Not only will the animals be restricted in their movements by the presence of people and infrastructure, the roads leading to the dam site and into the forest will bring many unintended consequences, including more illegal hunting, Meijaard insists. With only 800 individuals left, any additional stress factors could lead to extinction, he adds.
Walhi’s Dana agrees that plans to manage the orangutan population by moving the apes or building bridges are not likely to work. “I’ve never heard of or read about any such case where that has been a long-term viable solution,” he says.
In their efforts to halt the Batang Toru dam project, campaigners have also criticised the role of Chinese money in the development, which is being supported by Bank of China. The dam is regarded as part of China’s “Belt and Road Initiative”, a worldwide infrastructure development strategy launched by Beijing to promote economic cooperation, which critics claim is saddling countries with excessive levels of debt.
Environmental groups say that providing loans and expertise for environmentally damaging projects violates the Belt and Road’s green development guidelines.
“China has been very clear that the Belt and Road should be green,” says Tom Baxter, a former Greenpeace activist who is now part of the environmental news portal China Dialogue.
“[President] Xi Jinping himself has stated numerous times that [Belt and Road] must be a green initiative [ …] China’s chief climate negotiator Xie Zhenhua stated that overseas infrastructure projects with Chinese involvement must abide by the highest standards, going above and beyond just the local standards,” Baxter says.
However, he concludes, there is still little enforcement of these guidelines.
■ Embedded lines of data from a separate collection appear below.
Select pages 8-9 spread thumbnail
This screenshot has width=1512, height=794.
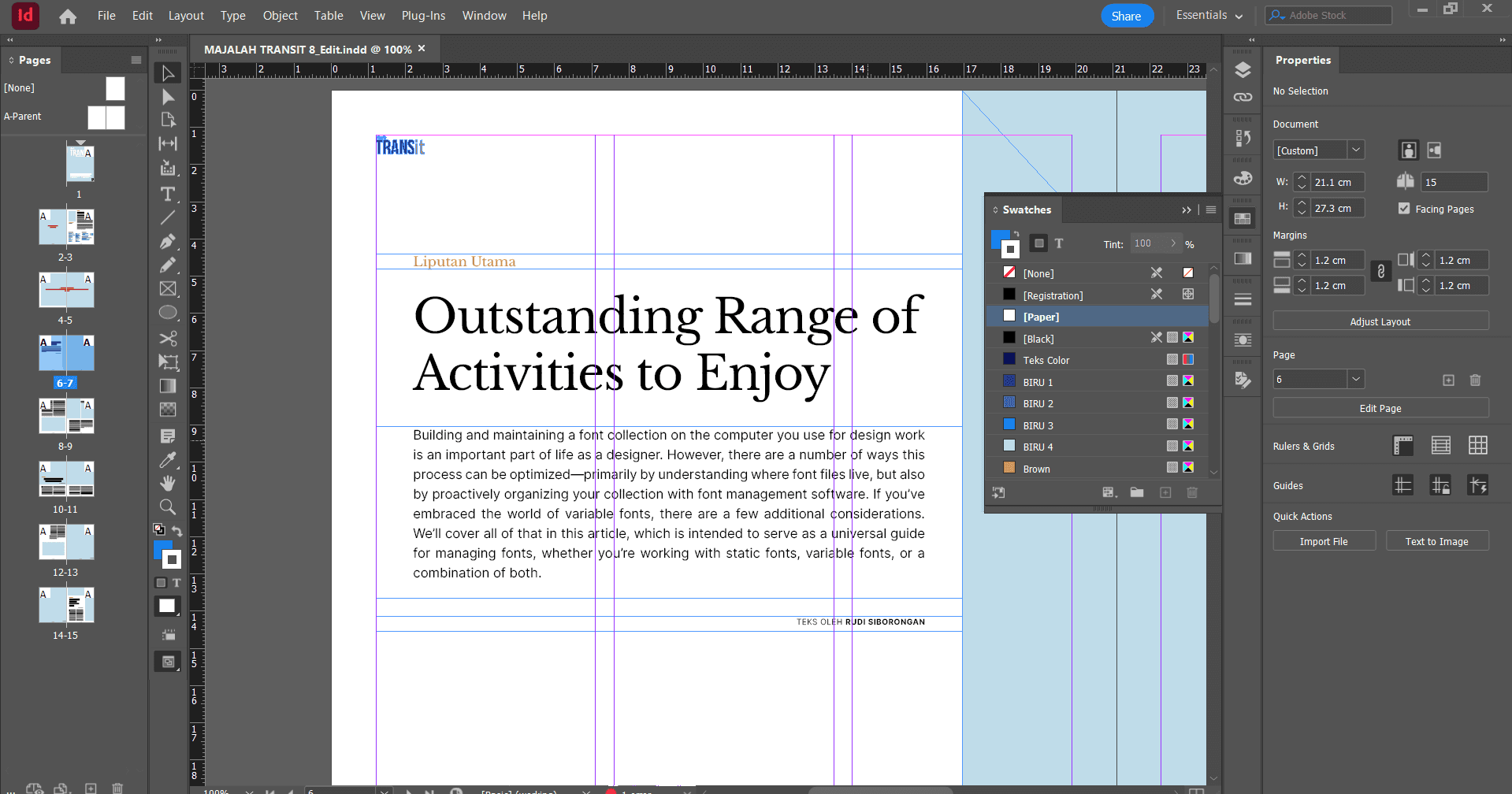[66, 416]
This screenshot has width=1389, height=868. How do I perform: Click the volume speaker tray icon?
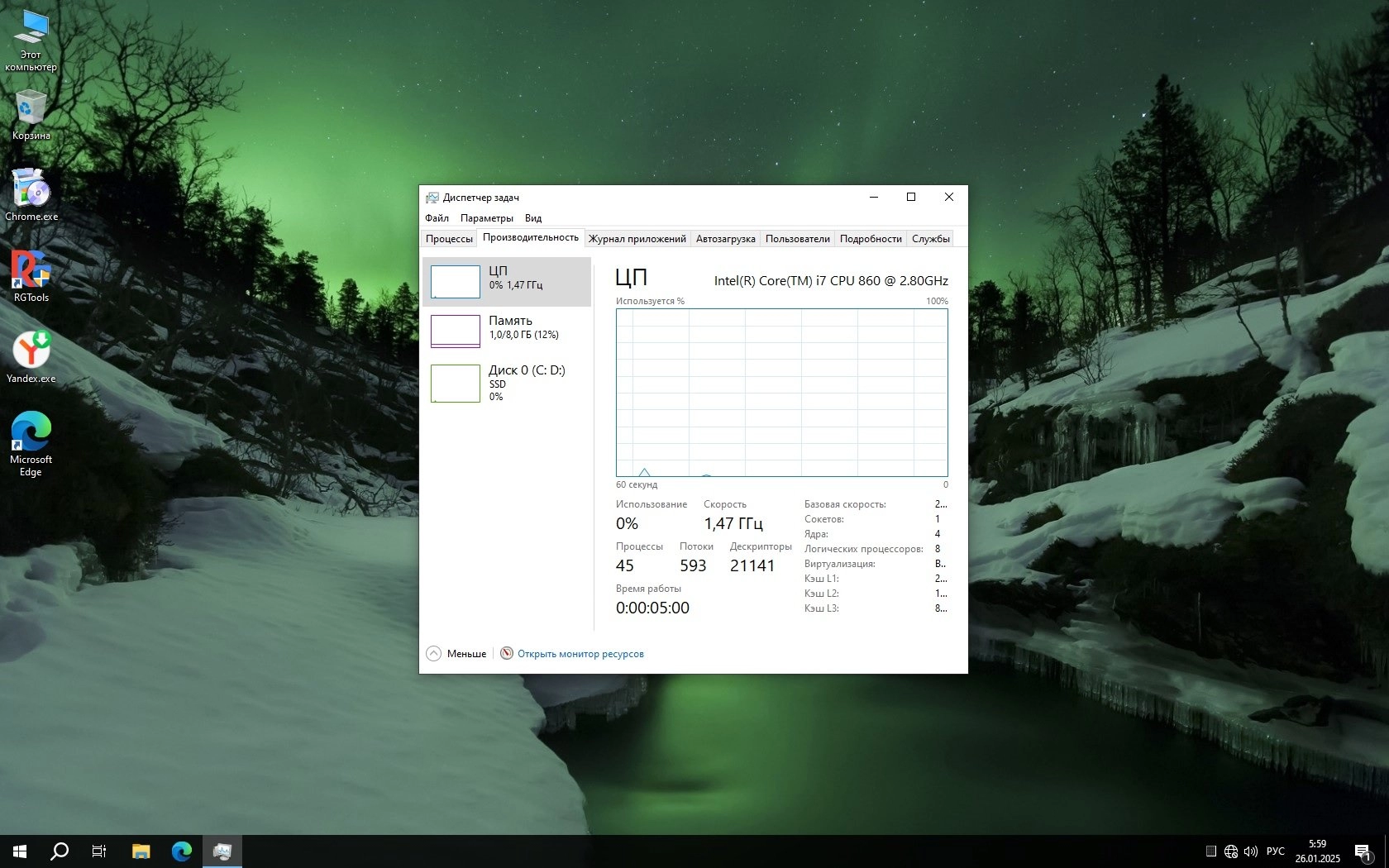point(1251,851)
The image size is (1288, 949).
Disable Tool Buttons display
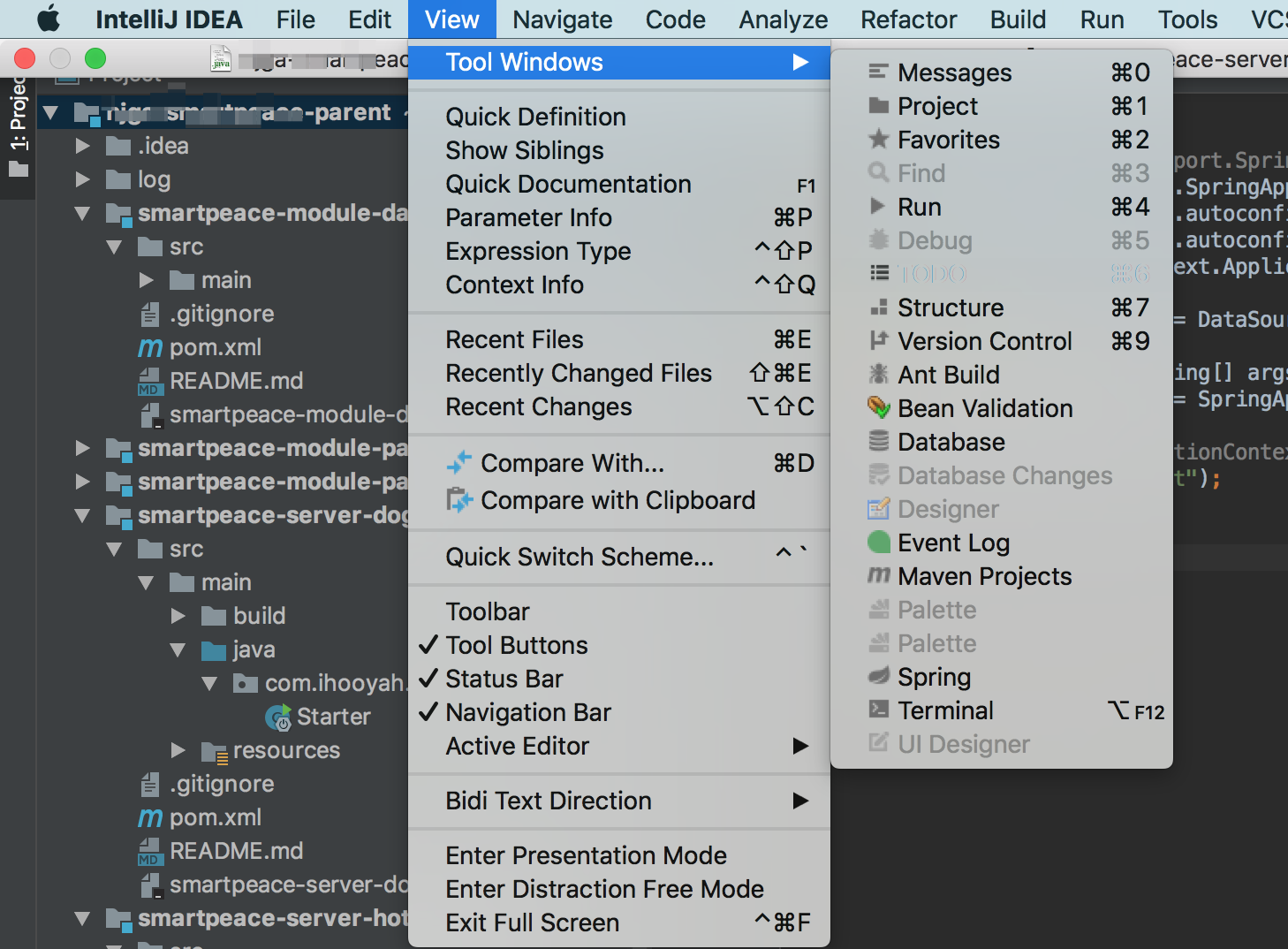[516, 645]

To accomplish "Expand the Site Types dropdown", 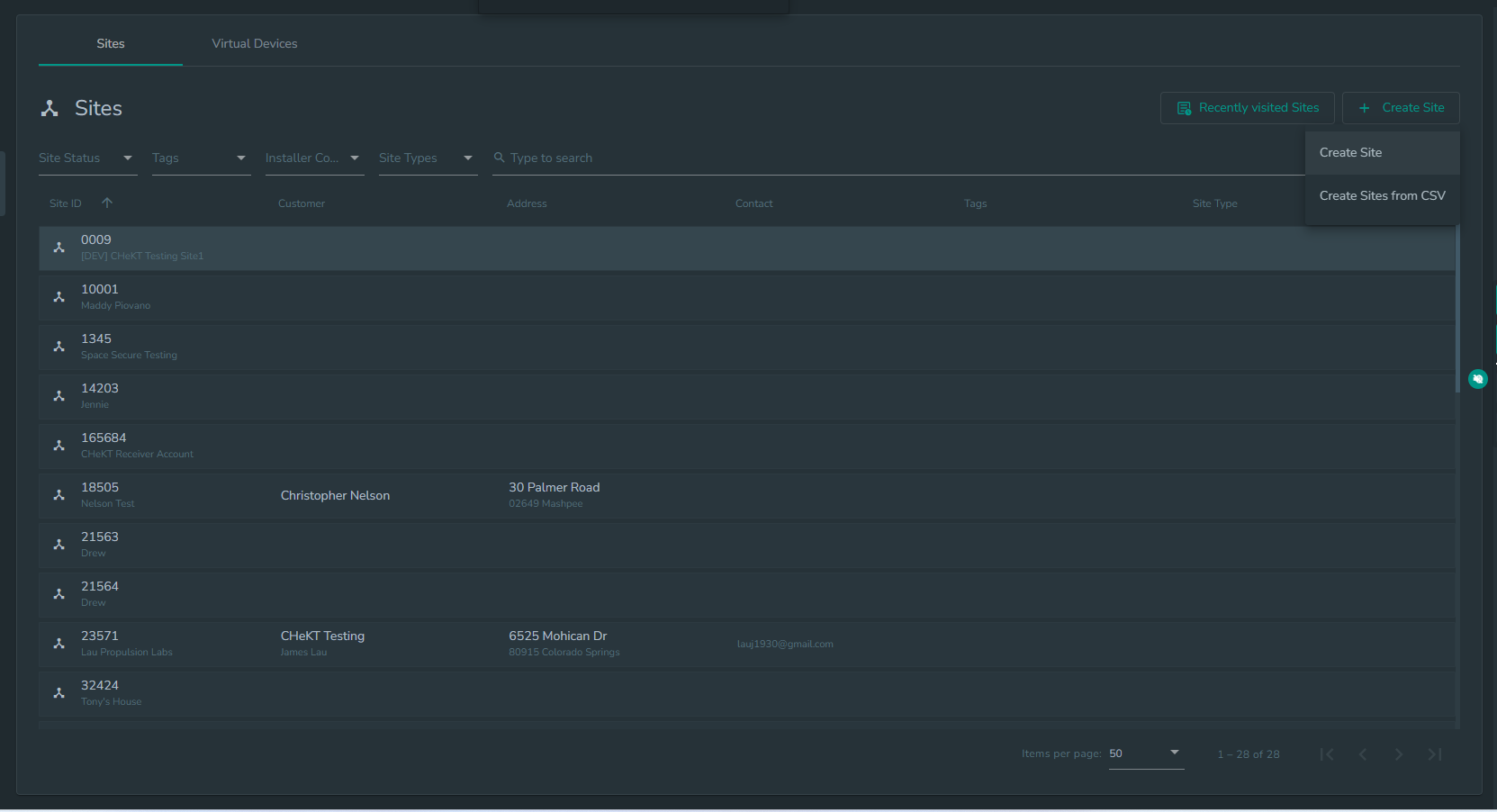I will [x=428, y=158].

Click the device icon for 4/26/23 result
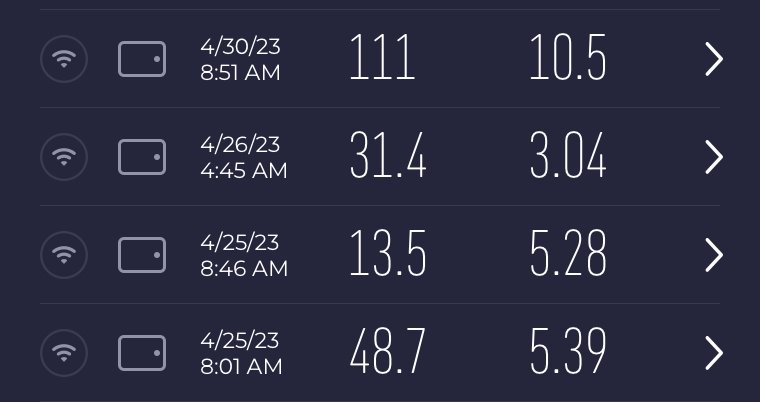[142, 157]
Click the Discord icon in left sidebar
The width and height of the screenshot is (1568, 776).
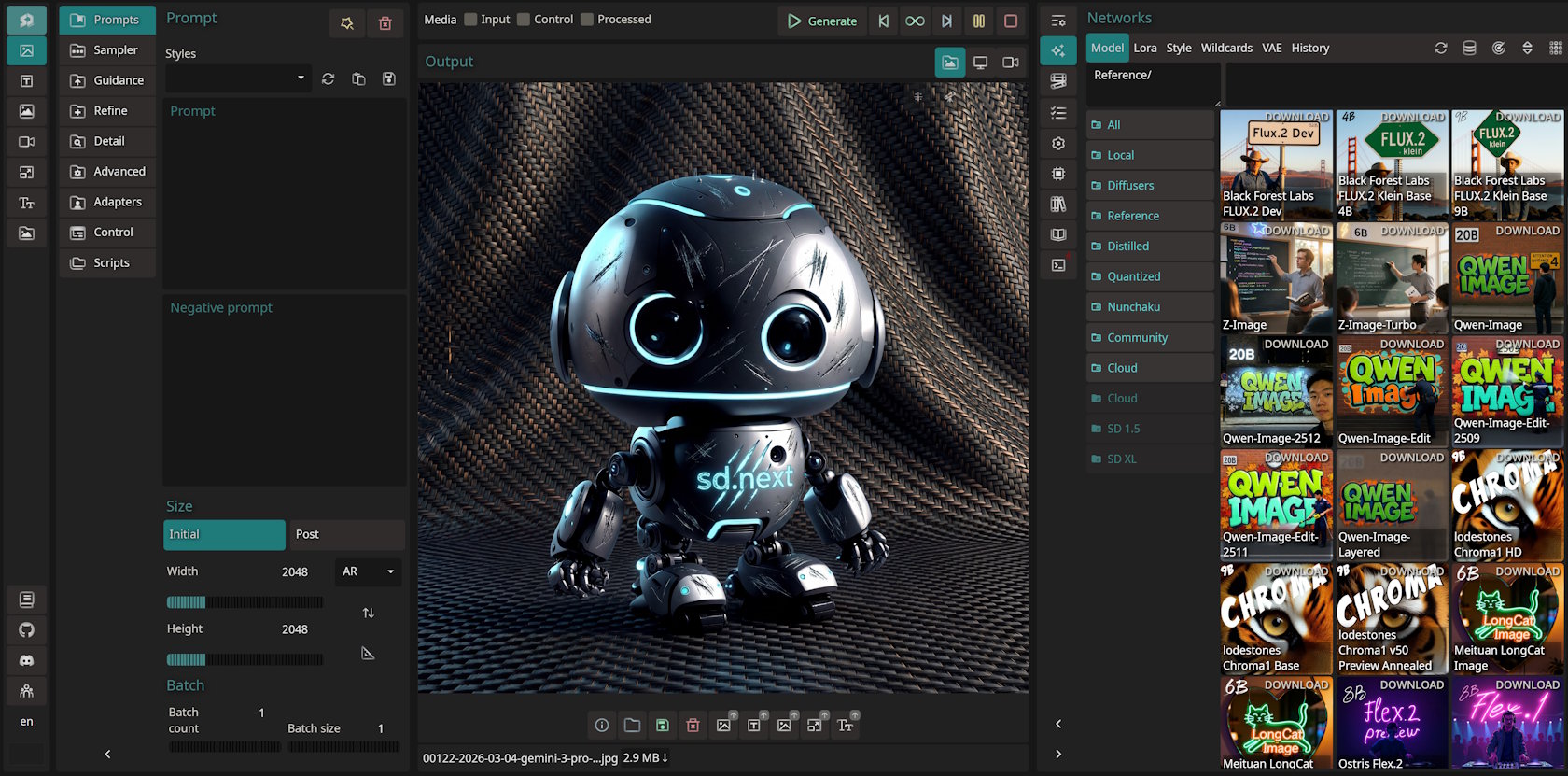(x=26, y=660)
Dana says Walhi has emailed the Bank of China, one of the dam’s financial backers, asking for closer attention to be paid to the situation at Batang Toru.
“The Bank of China said it would conduct an internal investigation, but has never made the results public,” Dana says. “After the email, North Sumatra Hydro Energy started pushing out posts on its Facebook page, where they portrayed the project as a green development.”
On February 28, Walhi issued an open letter to the bank, addressed to chairman Chen Siqing.
“Despite many attempts to convey our concerns since May 2018, we still have not received a meaningful response from Bank of China,” it says.
“On behalf of the local communities and in support of saving the many endangered species found only in this region, we respectfully ask that Bank of China please suspend, cancel or require immediate repayment of any funds disbursed to its client, [North Sumatra Hydro Energy], or other associated project developers, such as Sinohydro.”
An alliance of NGOs staged a protest in front of the Bank of China office in Jakarta on March 1, an event which was also attended by pro-dam supporters, who argue the development is necessary to achieve Indonesia’s clean energy goals and that it will bring money and jobs to area.
Three days later, Bank of China issued a statement saying it noted environmentalists’ concerns and attached great importance to corporate social responsibility in its global operations.
“Bank of China will evaluate the project very carefully and make prudent decisions by duly considering the promotion of green finance, the fulfilment of social responsibility as well as the adherence to commercial principles,” the statement reads.
For environmental campaigners in Indonesia, time may be running out to save the Tapanuli orangutan. Yet Walhi and their allies say they will continue to resist the development.